Mes paroles semblèrent délivrer ses épaules d'un fardeau séculaire, et ses remerciements furent enthousiastes. Il me prêta une ample peau de bique de chauffeur – pas un seul instant il ne s'était avisé de me demander pourquoi j'avais entrepris un périple en auto sans me munir d'un pardessus – et tandis que nous filions sur les routes poudreuses, il me déversa dans l'oreille l'ingénu récit de son existence. Orphelin, il avait été élevé par son oncle – j'ai oublié le nom de cet oncle, mais il faisait partie du cabinet, et chacun a pu lire ses discours dans les journaux. Il fit le tour du monde après sa sortie de Cambridge, puis, comme il cherchait une carrière, son oncle lui conseilla la politique. Il m'avoua qu'il n'avait pas de préférence de parti.

– Il y a de braves types dans les deux, me dit-il d'un ton cordial, et des tas de pignoufs aussi. Je suis libéral parce que dans ma famille on a toujours été «whig».

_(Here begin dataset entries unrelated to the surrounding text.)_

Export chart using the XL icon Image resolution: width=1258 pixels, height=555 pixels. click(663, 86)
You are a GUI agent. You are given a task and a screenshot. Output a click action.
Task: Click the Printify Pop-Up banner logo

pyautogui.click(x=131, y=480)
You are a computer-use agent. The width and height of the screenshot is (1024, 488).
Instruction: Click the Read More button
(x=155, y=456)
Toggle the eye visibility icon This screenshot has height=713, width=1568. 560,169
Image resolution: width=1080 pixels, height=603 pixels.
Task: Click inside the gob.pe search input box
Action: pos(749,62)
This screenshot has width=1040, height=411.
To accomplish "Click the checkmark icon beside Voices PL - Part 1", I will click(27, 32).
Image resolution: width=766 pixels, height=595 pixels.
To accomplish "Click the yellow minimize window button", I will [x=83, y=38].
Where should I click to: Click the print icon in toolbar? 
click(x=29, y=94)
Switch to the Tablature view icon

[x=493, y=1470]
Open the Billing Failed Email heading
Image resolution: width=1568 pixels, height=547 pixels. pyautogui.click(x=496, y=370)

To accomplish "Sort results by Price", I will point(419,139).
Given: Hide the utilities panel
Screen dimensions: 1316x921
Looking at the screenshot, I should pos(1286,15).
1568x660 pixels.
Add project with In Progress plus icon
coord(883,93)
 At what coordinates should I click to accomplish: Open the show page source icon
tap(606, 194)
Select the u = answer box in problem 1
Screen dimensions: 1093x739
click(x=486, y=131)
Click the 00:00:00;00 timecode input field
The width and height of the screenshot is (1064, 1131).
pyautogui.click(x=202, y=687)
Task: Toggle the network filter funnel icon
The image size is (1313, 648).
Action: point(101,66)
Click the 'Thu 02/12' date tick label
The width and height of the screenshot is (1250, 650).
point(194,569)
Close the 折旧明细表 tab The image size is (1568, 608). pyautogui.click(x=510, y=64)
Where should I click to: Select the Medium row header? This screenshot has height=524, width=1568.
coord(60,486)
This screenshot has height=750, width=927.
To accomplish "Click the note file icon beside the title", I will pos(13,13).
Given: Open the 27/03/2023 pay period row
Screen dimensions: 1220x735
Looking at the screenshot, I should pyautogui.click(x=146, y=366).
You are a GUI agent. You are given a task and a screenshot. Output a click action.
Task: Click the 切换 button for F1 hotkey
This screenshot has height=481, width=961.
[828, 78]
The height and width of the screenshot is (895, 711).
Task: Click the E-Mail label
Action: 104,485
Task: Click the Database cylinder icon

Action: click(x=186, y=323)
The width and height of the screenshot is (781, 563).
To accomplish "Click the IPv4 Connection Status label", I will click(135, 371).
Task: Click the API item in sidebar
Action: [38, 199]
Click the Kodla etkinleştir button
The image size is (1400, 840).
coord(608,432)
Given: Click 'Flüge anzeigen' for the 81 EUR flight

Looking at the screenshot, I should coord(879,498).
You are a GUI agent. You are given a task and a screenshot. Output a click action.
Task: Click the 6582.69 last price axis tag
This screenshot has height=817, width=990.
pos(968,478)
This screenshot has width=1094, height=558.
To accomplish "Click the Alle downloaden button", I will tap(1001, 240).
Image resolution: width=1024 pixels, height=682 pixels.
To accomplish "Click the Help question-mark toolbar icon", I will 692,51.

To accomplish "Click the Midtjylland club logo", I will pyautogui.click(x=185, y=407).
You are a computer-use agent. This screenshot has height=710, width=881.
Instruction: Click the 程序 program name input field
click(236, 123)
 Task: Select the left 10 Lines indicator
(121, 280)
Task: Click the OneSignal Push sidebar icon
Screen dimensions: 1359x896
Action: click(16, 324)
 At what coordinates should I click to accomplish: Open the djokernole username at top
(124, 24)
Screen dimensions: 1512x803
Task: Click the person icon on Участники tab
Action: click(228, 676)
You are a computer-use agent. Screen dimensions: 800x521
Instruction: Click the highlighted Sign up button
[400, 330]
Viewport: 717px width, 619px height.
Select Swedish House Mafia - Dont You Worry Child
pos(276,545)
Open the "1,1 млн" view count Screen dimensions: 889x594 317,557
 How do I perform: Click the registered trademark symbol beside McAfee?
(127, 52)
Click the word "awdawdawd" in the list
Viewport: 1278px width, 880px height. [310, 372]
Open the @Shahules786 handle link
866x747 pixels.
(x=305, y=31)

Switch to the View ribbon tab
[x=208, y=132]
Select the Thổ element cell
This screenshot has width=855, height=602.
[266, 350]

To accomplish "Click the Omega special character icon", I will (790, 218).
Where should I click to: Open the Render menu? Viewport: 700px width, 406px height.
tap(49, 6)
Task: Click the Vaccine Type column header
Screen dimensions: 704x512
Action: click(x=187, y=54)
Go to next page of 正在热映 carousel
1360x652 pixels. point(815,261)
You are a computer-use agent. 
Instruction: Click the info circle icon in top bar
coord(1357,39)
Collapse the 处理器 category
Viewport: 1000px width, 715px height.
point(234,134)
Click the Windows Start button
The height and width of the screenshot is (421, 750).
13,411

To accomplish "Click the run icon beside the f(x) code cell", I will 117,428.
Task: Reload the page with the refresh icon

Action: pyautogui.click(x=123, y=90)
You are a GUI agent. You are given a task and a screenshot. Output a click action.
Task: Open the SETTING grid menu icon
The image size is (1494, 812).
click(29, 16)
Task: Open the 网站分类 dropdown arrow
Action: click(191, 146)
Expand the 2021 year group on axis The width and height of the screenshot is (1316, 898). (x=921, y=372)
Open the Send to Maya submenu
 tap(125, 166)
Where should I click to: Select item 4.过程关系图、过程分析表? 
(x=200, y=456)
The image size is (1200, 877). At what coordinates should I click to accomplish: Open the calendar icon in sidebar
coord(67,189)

Mais malgré sa tiédeur en politique, il avait des aperçus bien arrêtés sur d'autres sujets. Il découvrit que je m'y connaissais un peu en chevaux, et s'étendit longuement sur les partants du Derby; puis il me confia ses projets pour l'amélioration de sa chasse. Au demeurant un très honnête, convenable et naïf jeune homme.

Comme nous traversions une petite ville, deux policiers nous arrêtèrent, et braquèrent sur nous deux lanternes.

– Excusez, sir Harry, dit l'un d'eux. Nous avons reçu l'ordre de rechercher une auto, dont le signalement correspond à peu près à la vôtre.

– Ça va bien, répliqua mon hôte, tandis que je remerciais la Providence pour les voies retorses qui m'avaient procuré le salut.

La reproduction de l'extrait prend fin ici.